A patient died after developing serious complications during an operation last fall that was transmitted live for a doctors’ training session, medical sources said.
An investigation panel under the Japanese Society for Cardiovascular Surgery concluded there were no causal links between the death of the patient, who suffered an aortic aneurysm, and the live broadcast.
But it also pointed out that live coverage is likely to affect surgeons and said it will draw up a guideline for such training sessions.
The surgery was conducted in September at Toyohashi Heart Center in Toyohashi, Aichi Prefecture, and was transmitted live to a training session in Hyogo Prefecture.
The surgeon, who came from a different hospital, answered questions from the session participants while conducting the operation.
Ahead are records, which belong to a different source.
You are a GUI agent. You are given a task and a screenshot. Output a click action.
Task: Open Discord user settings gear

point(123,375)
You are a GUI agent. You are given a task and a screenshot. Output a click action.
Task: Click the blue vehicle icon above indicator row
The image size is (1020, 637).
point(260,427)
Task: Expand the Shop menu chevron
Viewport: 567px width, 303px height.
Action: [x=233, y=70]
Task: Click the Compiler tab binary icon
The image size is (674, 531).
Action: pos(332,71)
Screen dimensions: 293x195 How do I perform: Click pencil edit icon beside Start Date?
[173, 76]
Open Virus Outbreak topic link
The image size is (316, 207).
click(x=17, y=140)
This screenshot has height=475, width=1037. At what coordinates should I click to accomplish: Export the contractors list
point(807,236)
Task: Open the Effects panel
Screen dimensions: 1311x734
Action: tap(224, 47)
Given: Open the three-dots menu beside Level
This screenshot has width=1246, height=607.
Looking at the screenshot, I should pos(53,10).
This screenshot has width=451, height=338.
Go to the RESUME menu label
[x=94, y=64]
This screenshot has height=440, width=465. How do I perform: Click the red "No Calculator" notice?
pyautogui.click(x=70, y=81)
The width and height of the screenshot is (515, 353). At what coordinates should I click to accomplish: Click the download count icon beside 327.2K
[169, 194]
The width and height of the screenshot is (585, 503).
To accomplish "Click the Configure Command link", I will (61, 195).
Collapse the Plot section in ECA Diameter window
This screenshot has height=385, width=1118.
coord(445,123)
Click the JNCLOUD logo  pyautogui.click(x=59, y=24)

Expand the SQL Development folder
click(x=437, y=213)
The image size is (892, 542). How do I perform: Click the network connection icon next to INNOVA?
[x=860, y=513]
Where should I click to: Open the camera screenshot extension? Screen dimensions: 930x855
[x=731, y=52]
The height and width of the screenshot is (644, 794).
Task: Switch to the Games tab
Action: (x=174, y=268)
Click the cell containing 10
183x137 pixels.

Some of the participants voiced objections to the doctor’s surgical methods, according to the sources.
The patient developed the complications after the live coverage was suspended and died two days later despite emergency treatment, they said.
The investigation panel said it is undeniable that the training session had the air of a show and urged the hospital and organizers to “sincerely review” the style that led participants to argue with the surgeon.
The panel also questioned whether it was appropriate that a patient suffering from a condition with a high mortality rate was the subject of the live session.
Yasuhide Okawa, vice director at Toyohashi Heart Center, said it is regrettable the patient died, but claimed it did not result from malpractice.
“We will study whether we should continue with live broadcasts of surgery, but we believe they are necessary to improve the skills of doctors,” Okawa said. “The patient’s family understands our stance.”